**INSTRUCTIONS TO FOLLOW**
Everything from the line holding "The width and" through the last line of the records should be repeated word for word, and pictures should be omitted.

**RECORDED INFORMATION**
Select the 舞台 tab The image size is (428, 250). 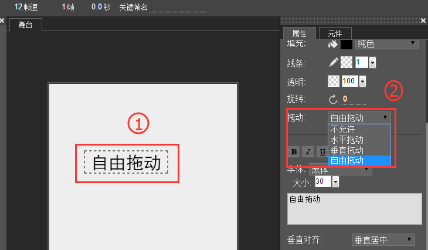tap(26, 25)
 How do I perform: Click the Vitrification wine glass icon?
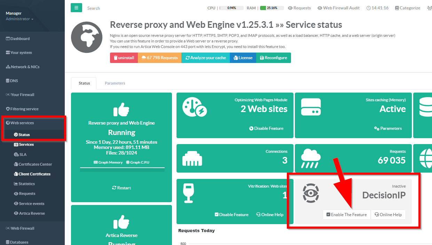pos(188,192)
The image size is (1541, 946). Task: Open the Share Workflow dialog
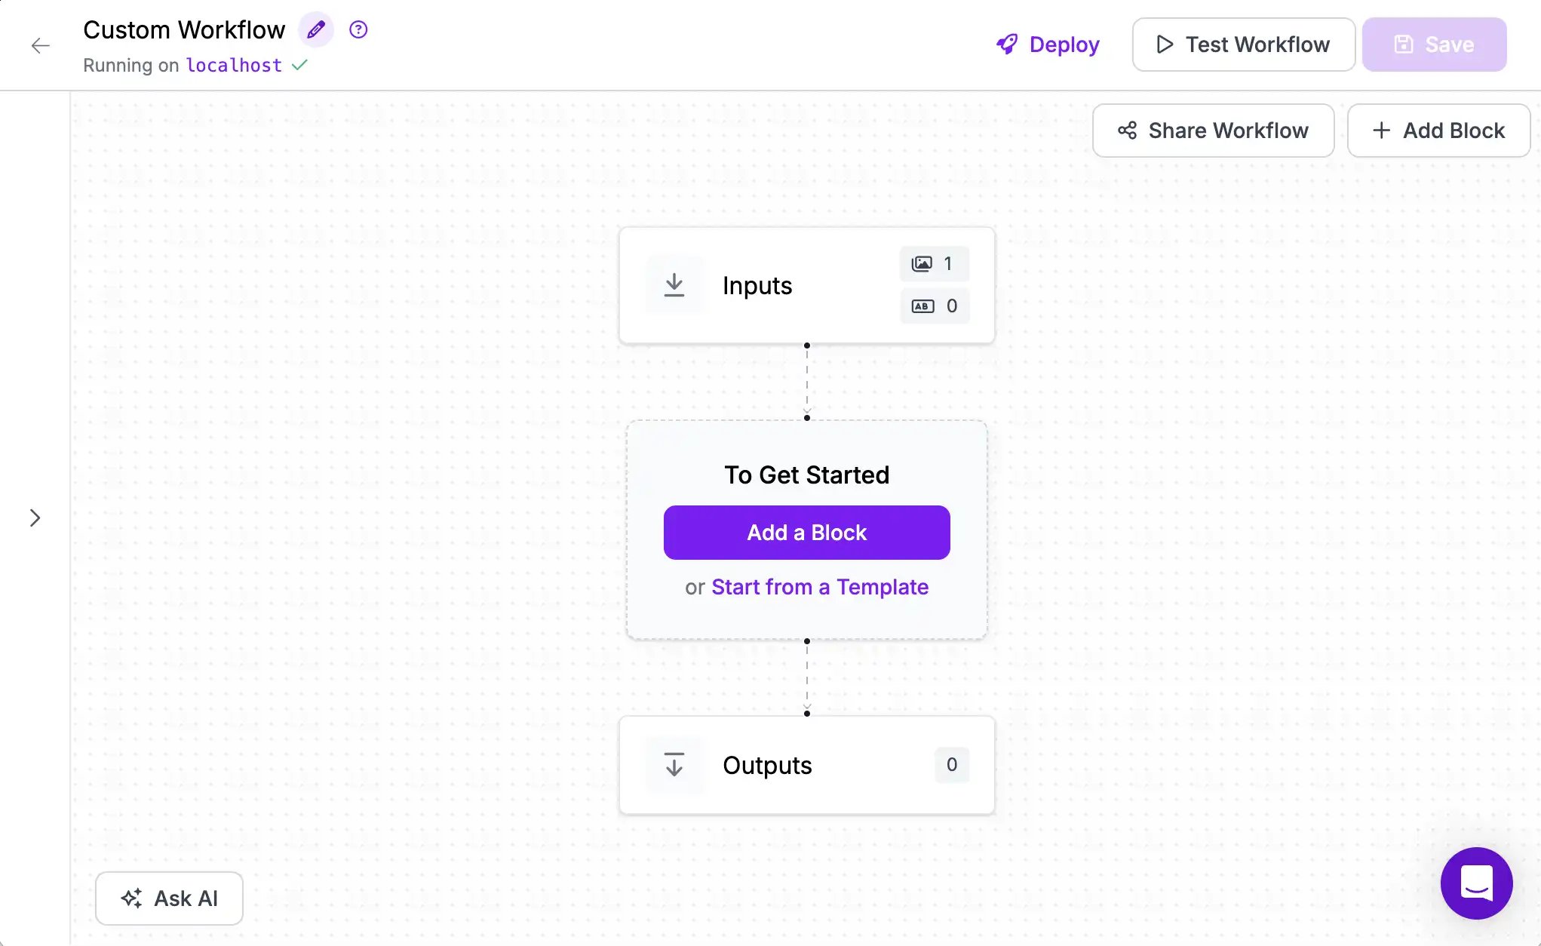coord(1213,131)
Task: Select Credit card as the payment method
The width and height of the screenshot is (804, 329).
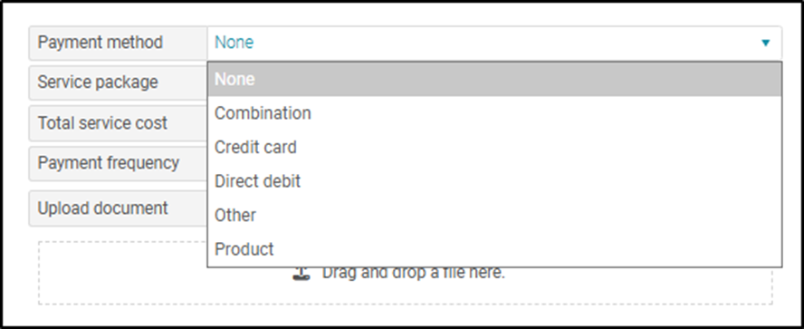Action: [x=255, y=148]
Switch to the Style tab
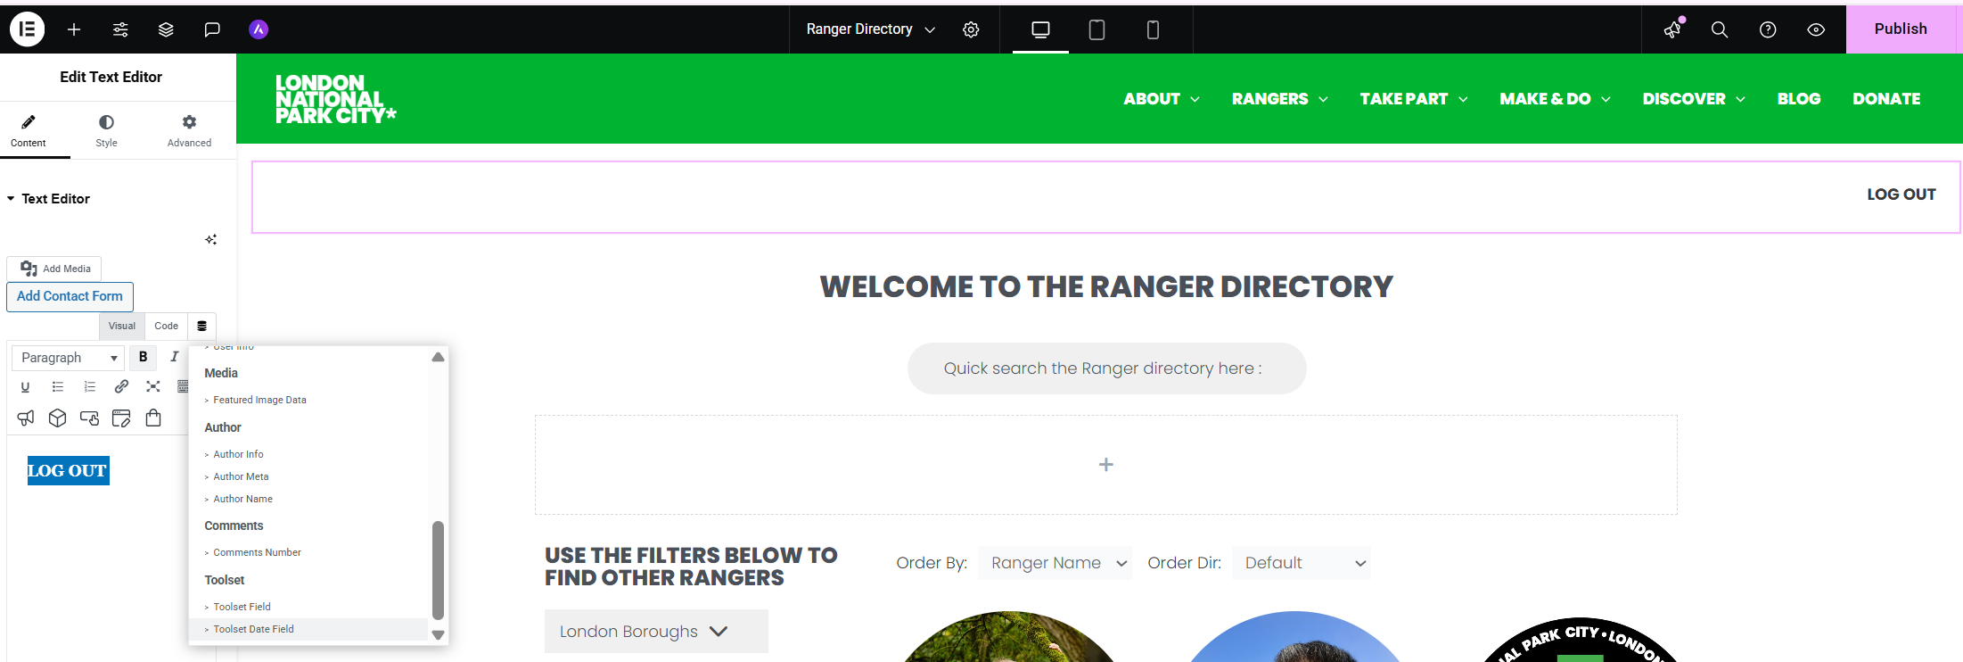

**RESPONSE TO THE EXERCISE**
The width and height of the screenshot is (804, 329).
Action: [x=255, y=148]
Switch to the Style tab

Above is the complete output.